A Herança d’O Bolonhês
«(…) É provável que por essa altura também o infante tenha contraído matrimónio.
Autores como Fernando Félix Lopes, baseados na Crónica de D. Dinis, de
Rui de Pina, defendem, pelo contrário, que o enlace teria sido preparado ainda
antes de 1279 por Afonso III, quando
o infante teria apenas nove anos de idade. Contudo, como sustenta, por exemplo,
José Augusto Pizarro, tudo indica que terá ocorrido em altura próxima do
casamento do monarca Dinis e Isabel de Aragão, talvez em 1282-1283. A escolha de Afonso, a que muito provavelmente não
terá sido alheia a intervenção de sua mãe, D. Beatriz, recaiu sobre D. Violante
Manuel, nascida em 1265 e nem mais
nem menos que filha do infante Manuel, filho de Fernando III e irmão de Afonso
X de Leão e Castela, isto é, uma das mais poderosas figuras do reino vizinho.

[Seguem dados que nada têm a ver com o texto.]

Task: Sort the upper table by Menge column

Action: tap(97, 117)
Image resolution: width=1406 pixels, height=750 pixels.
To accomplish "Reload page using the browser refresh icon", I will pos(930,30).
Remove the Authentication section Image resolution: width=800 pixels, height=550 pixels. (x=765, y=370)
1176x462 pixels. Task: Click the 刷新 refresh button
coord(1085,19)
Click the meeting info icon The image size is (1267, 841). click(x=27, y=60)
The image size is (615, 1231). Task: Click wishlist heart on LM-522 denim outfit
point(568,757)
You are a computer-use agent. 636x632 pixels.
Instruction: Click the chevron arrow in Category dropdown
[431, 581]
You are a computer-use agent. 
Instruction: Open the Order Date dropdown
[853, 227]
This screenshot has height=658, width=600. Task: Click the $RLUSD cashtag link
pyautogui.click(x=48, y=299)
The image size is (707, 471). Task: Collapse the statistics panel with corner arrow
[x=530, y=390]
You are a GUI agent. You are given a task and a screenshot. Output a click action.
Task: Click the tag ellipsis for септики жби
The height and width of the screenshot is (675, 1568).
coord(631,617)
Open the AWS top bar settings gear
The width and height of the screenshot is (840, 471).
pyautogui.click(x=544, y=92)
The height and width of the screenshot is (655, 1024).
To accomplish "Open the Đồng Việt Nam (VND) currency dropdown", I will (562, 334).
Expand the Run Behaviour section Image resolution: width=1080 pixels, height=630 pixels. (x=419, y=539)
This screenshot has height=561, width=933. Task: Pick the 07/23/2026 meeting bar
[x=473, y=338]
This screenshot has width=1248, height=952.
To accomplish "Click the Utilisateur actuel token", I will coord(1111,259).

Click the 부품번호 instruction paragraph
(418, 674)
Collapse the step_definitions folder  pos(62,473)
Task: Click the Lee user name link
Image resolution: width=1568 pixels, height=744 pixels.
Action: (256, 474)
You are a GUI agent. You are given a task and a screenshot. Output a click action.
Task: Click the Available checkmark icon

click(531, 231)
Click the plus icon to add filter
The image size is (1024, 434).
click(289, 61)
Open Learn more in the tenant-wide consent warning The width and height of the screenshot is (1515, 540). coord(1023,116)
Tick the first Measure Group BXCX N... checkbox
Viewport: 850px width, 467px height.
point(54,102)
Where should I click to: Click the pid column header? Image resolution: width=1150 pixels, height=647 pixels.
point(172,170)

Descendência de Fernando III
de Leão e Castela e de Afonso III de Portugal
Esta união conferia uma importância geo-estratégica ainda maior aos senhorios
de Afonso, convertidos agora num
poderoso núcleo de influência política, militar e territorial tanto em Portugal
quanto em Castela, em virtude da sua localização em plena região de fronteira. E
se em caso de confronto entre os dois reinos esta situação podia vir a ser
benéfica para um dos lados, poderia, pelo contrário, tornar-se extremamente
perigosa para o outro, o que passava a conferir ao infante e a esses domínios
um papel ainda mais destacado no quadro peninsular. E não tardou até que isso
se viesse a verificar na prática. É precisamente em 1282, no rescaldo do cerco a Castelo de Vide, que eclode a
Guerra Civil em Castela, com o infante Sancho a revoltar-se abertamente contra
seu pai, o rei Afonso X. Entre os rebeldes encontravam-se praticamente todas as
principais figuras da nobreza castelhana, entre as quais Manuel, sogro do
infante português, que pronunciara em Valladolid a sentença de deposição d’O Rei Sábio. Seria, pois, de esperar que
o
senhor de Portalegre, Castelo de Vide e Marvão se colocasse também ao lado
de Sancho, o que até teria agradado ao rei Dinis, que, embora de forma discreta,
apoiava igualmente o infante castelhano. No entanto, quando tudo apontava nesse
sentido, Afonso, tal como sua mãe e
outras figuras de topo da nobreza portuguesa, nomeadamente João Peres Aboim,
Martim Gil de Riba de Vizela, Vasco Martins Pimentel, Soeiro Peres Barbosa, Abril
Peres e Vasco Moniz Serra, colocam-se ao lado de Afonso X, a quem é mesmo
possível que o infante tenha dado algum apoio militar ou logístico, a partir
dos seus senhorios na raia alenteiana.
Mas mesmo que a apoiar facções opostas, nem assim isso parece ter trazido
qualquer desavença entre o rei Dinis e Afonso,
já que este continua a ser uma figura constante da corte dionisina,
acompanhando quase sempre o monarca nas suas deambulações pelo reino. Com
efeito, encontramo-los juntos, por exemplo, em Beja, logo no dia 2 de Março de 1282, e em Évora, entre Abril e Maio. É
possível, contudo, que se tenha deslocado a Castela em Novembro de 1283 para assistir às exéquias de
Manuel, seu sogro, que morrera no dia 8 desse mês, mas em Janeiro de 1284 está já de volta a Coimbra,
permanecendo junto do rei, pelo menos, até Julho. Por essa altura, Castela
tinha já, desde o início de Abril, um novo rei: Sancho IV.
Amizades perigosas
Contudo, em 1287, pouco
depois de receber as tenências de Viseu (1287) e de Trasserra ou Seia, os
atritos entre os dois irmãos reacendem-se de forma ainda mais violenta. O
problema é desencadeado pelo apoio político-militar prestado por Afonso ao senhor de Albarracin, Álvaro
Nuñez Lara, então em conflito aberto com o monarca castelhano. A revolta do
Lara surge, em grande medida, como uma reacção à ascensão meteórica de
Lope Diaz Haro como principal privado de Sancho IV e que este elevara
igualmente às dignidades de conde, de alferes e de mordomo-mor do rei, uma
promoção que provocou o descontentamento de inúmeros sectores da nobreza
castelhana». In Miguel Gomes Martins, Guerreiros Medievais Portugueses, A Esfera dos
Livros, Lisboa, 2013, ISBN 978-989-626-486-4.